**TASK DETAILS**: Filter the entries for the string "大数据技术原理与应用". Copy each line that has it.
○ ○ ○
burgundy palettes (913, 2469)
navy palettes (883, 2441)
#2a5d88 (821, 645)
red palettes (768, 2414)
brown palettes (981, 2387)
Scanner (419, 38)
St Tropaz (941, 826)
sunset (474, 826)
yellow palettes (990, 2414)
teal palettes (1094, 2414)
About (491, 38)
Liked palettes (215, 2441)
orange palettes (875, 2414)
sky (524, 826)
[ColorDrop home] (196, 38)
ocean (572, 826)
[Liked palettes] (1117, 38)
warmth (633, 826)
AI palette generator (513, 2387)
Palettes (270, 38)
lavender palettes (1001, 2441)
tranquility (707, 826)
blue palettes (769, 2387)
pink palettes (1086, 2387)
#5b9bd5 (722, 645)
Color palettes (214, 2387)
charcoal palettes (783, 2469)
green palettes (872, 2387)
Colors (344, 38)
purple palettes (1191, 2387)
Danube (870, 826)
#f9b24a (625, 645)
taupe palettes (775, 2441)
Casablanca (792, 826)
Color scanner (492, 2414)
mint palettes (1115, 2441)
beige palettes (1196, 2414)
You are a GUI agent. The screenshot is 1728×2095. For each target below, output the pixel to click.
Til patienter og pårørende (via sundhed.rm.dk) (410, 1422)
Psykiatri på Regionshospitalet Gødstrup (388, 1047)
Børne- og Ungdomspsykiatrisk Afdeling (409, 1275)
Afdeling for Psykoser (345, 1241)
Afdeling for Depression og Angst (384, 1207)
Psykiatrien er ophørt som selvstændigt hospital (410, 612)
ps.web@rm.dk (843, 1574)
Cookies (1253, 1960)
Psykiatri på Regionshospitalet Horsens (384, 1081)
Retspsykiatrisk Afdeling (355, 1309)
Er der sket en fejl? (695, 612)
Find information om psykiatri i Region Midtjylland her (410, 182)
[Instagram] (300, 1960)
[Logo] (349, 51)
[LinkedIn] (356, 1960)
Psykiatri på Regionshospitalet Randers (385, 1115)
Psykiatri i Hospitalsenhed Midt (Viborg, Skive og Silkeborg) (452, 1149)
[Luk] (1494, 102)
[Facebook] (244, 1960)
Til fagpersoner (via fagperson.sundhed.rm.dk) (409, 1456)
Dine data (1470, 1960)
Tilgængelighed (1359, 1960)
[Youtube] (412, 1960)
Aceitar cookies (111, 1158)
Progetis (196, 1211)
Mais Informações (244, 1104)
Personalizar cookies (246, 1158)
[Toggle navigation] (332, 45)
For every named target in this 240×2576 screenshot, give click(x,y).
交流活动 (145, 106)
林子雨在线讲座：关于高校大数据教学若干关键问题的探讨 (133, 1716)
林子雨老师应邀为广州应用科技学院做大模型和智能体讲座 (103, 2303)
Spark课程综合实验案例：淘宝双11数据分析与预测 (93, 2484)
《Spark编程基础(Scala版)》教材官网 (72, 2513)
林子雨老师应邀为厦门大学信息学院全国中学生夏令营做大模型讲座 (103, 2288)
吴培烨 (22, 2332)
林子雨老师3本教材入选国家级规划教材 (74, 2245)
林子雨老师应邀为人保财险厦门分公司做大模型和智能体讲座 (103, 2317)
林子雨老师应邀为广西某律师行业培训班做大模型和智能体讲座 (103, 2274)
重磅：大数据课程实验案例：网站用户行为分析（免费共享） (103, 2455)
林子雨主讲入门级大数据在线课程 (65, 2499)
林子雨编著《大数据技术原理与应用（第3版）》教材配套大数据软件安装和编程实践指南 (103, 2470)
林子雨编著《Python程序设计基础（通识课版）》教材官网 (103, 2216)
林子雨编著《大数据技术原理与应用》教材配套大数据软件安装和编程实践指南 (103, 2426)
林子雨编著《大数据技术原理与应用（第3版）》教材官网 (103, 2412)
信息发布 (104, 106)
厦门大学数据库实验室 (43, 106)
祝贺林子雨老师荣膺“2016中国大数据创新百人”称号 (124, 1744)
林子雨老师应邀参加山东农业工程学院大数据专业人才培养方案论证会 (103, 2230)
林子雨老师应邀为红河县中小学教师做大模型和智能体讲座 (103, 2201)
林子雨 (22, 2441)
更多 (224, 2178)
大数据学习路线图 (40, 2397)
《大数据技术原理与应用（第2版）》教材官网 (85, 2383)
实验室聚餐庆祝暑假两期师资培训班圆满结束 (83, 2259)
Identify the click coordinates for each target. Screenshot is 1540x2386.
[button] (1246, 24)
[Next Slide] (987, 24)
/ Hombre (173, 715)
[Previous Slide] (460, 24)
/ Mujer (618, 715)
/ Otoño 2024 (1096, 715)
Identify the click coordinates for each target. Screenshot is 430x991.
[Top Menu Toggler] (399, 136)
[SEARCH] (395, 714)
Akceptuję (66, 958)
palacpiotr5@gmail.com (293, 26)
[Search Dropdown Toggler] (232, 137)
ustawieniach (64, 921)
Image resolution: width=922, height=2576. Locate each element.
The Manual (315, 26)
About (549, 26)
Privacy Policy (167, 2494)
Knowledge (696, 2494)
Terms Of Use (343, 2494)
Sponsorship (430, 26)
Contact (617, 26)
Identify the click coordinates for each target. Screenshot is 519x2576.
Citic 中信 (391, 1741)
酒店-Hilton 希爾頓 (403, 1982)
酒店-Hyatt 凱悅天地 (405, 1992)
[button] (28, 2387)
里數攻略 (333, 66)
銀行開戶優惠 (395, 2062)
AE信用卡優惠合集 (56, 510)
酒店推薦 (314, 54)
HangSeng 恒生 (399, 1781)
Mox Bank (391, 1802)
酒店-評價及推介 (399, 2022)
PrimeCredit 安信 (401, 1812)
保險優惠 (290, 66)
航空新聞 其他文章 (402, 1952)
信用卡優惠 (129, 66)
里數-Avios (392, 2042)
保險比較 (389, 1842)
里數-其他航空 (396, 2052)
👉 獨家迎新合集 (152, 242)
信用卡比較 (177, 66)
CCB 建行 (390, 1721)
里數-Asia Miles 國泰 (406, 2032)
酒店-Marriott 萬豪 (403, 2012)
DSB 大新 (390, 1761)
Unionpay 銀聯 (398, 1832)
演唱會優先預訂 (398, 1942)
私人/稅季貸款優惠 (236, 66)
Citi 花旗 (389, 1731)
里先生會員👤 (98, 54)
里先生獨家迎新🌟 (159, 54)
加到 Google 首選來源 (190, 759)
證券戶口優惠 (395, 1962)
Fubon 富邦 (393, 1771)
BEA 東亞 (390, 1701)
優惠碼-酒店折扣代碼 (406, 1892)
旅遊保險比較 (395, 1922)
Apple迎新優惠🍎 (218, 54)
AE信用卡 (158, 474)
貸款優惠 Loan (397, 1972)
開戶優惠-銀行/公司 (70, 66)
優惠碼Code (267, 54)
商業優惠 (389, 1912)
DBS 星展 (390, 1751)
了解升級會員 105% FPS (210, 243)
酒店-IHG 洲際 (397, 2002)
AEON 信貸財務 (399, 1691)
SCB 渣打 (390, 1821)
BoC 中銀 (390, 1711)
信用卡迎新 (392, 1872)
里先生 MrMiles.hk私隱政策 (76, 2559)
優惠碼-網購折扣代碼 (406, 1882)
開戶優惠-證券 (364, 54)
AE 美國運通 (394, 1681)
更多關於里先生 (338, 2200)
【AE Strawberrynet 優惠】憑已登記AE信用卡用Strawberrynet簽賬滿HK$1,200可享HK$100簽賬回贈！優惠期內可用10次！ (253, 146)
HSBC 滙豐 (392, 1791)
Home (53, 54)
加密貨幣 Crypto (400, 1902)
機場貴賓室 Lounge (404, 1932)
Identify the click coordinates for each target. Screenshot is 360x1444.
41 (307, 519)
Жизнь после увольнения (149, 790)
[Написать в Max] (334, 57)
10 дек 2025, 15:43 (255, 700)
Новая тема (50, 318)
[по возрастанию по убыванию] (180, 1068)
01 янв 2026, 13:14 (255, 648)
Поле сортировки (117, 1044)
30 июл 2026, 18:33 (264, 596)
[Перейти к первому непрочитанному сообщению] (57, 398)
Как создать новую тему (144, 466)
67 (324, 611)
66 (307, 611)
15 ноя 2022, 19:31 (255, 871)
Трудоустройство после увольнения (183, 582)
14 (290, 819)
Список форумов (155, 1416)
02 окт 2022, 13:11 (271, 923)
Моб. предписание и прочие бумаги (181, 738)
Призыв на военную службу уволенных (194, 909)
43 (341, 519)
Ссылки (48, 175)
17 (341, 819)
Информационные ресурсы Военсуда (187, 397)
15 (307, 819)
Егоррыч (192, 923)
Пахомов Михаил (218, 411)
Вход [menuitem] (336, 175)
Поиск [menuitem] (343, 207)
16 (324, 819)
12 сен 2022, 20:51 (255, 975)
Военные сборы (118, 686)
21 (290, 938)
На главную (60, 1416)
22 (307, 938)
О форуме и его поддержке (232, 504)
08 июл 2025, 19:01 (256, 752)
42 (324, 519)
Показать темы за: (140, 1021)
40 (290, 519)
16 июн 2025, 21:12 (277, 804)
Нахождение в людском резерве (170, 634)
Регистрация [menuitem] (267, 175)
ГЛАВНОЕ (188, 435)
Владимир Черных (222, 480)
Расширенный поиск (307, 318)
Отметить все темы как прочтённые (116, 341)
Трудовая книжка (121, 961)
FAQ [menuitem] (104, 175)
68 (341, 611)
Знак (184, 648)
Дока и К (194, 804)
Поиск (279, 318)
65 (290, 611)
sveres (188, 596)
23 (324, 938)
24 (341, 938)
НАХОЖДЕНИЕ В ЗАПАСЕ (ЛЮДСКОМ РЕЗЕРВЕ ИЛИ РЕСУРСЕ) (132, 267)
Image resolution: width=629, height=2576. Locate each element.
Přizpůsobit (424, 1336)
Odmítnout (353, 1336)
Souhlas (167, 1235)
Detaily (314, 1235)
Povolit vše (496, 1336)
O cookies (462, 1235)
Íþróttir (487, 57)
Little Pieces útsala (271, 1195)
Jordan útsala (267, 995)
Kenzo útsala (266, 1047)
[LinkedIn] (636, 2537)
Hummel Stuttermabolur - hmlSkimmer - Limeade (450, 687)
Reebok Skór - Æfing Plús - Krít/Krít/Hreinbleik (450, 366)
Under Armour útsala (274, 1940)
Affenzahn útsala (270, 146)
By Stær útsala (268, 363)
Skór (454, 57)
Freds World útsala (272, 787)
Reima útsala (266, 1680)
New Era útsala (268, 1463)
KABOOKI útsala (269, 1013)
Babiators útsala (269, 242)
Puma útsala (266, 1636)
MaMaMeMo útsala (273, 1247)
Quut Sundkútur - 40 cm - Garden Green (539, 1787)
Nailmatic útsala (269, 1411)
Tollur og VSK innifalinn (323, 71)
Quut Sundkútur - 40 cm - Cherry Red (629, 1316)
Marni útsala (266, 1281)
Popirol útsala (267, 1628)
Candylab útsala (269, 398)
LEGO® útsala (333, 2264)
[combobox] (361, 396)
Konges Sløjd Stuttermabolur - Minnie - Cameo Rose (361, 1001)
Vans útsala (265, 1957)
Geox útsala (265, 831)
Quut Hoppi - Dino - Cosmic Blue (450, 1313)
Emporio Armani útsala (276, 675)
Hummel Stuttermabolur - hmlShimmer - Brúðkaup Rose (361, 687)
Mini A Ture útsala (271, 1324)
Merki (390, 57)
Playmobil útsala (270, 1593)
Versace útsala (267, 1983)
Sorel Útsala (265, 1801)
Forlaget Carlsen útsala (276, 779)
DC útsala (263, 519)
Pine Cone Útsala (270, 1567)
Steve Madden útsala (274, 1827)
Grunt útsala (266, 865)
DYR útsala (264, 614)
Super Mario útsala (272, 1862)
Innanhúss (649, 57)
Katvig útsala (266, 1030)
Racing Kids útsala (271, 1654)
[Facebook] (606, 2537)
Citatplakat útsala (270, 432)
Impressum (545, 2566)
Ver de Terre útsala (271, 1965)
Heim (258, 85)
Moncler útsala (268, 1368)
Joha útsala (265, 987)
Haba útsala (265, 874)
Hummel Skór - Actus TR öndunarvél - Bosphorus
○ ○ ○
**COMPLETED TASK**:
林子雨编著《大数据技术原理与应用（第3版）》教材配套大数据软件安装和编程实践指南 (103, 2470)
林子雨编著《大数据技术原理与应用》教材配套大数据软件安装和编程实践指南 (103, 2426)
林子雨编著《大数据技术原理与应用（第3版）》教材官网 (103, 2412)
《大数据技术原理与应用（第2版）》教材官网 (85, 2383)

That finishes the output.